The most basic laws of supply and demand dictate that with both increased demand and diminished supply, prices will increase dramatically. This is exactly what happened, with the price of lumber surging roughly 300% and steel topping out at $1,945, a similar percentage increase.
With the economy starting to get back on its feet and many workers returning to their workplaces, some of this demand has finally tapered off — specifically with lumber, which has finally fallen back to its pre-pandemic price of roughly $500-600.
Yet steel remains stuck at a heavily inflated price. While supply has started to ramp back up, some predict the demand for steel won’t be going down any time soon. Unlike lumber, steel is not as closely tied to consumer home improvement projects, and won’t be as affected by the return to the workplace.
In fact, many major industries such as oil, gas, and energy will only increase their demand for fresh steel as the economy continues to recover. Once the global chip shortage begins to ease, automobile makers will also need huge amounts of steel to elevate production of new cars.

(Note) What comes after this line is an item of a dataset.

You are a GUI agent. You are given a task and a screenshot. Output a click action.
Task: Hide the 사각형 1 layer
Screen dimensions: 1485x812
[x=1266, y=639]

Add to this the recently passed $1 trillion infrastructure bill — which is expected to generate a wave of new steel-intensive construction projects across the nation — and the demand for steel may simply never return to pre-pandemic levels again.

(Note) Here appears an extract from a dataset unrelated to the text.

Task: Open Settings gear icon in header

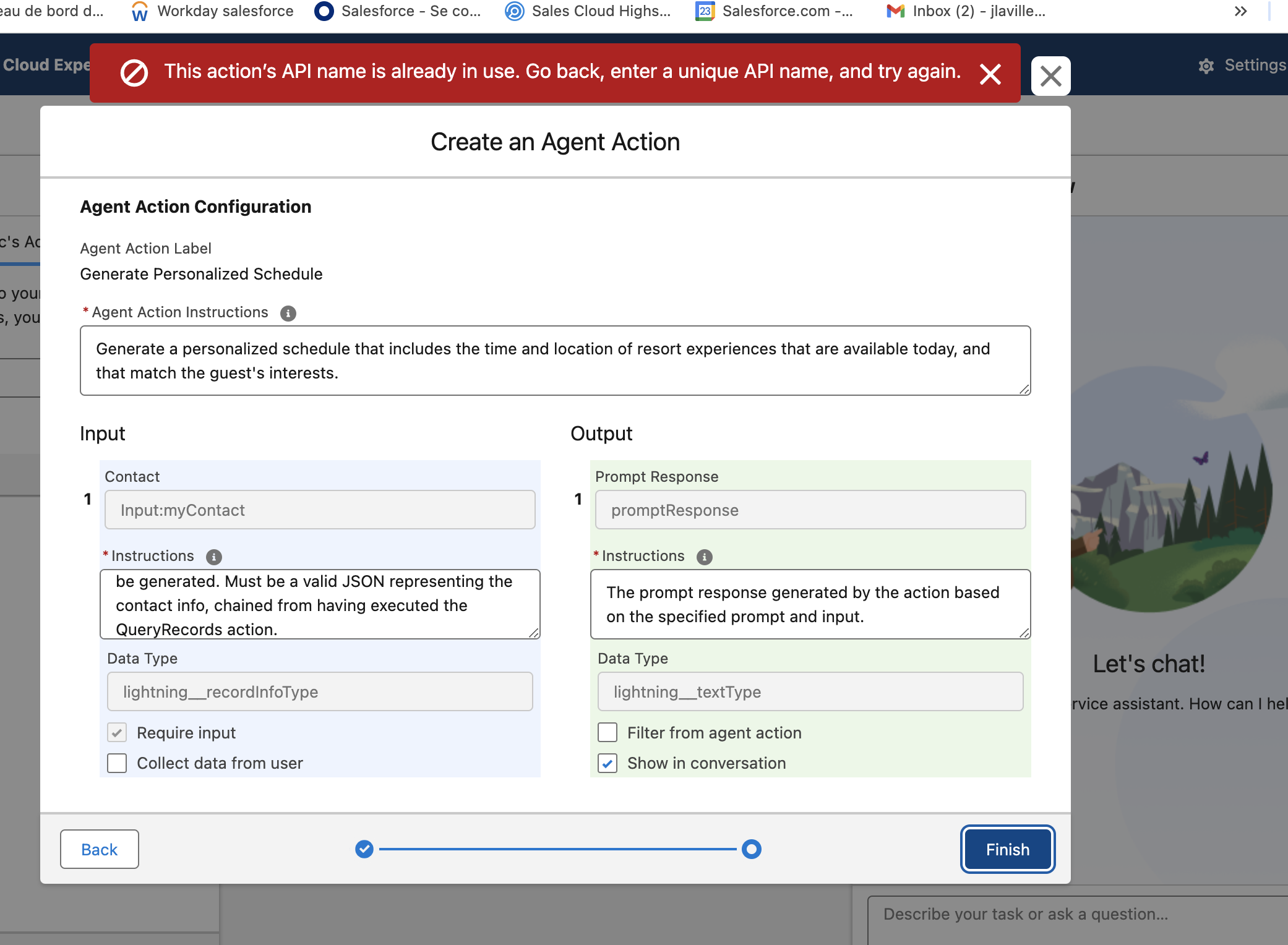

Many contractors have already noticed a shift. According to a 2021 Q3 report by the US Chamber of Commerce, steel has replaced lumber as the material most contractors are experiencing a shortage with. Prior to this point, lumber had been the number one product reported for over a year.
Although the economy appears to be making a recovery, it’s clear that the pandemic will have long-lasting effects on materials, labor, and consumerism.
The price of steel, still hovering close to $1,700 at time of reporting, suggests contractors may need to get comfortable with higher project costs for the indefinite future.
Political and climate aspirations aside, one main goal of the joint US-EU tariff agreement is to reduce prices to consumers by “providing relief for American manufacturers who rely on readily accessible, affordable steel and aluminum to make their products.”
By increasing the flow of high-quality and low-carbon steel and aluminum between the United States and European Union, while simultaneously restricting the “dumping” of low-quality steel from China, the agreement hopes to ultimately reduce the price of good “green steel” for manufacturers.
Market watchers may already have noticed a slight but sharp 12% decrease in the price of steel since mid-October. Whether this was directly related to anticipation of the trade agreement’s announcement is not clear, but construction businesses will probably enjoy the small relief for now. It’s unclear exactly how much the net supply of steel will be affected by the agreement, but investment in “good” steel may benefit everyone in the long term.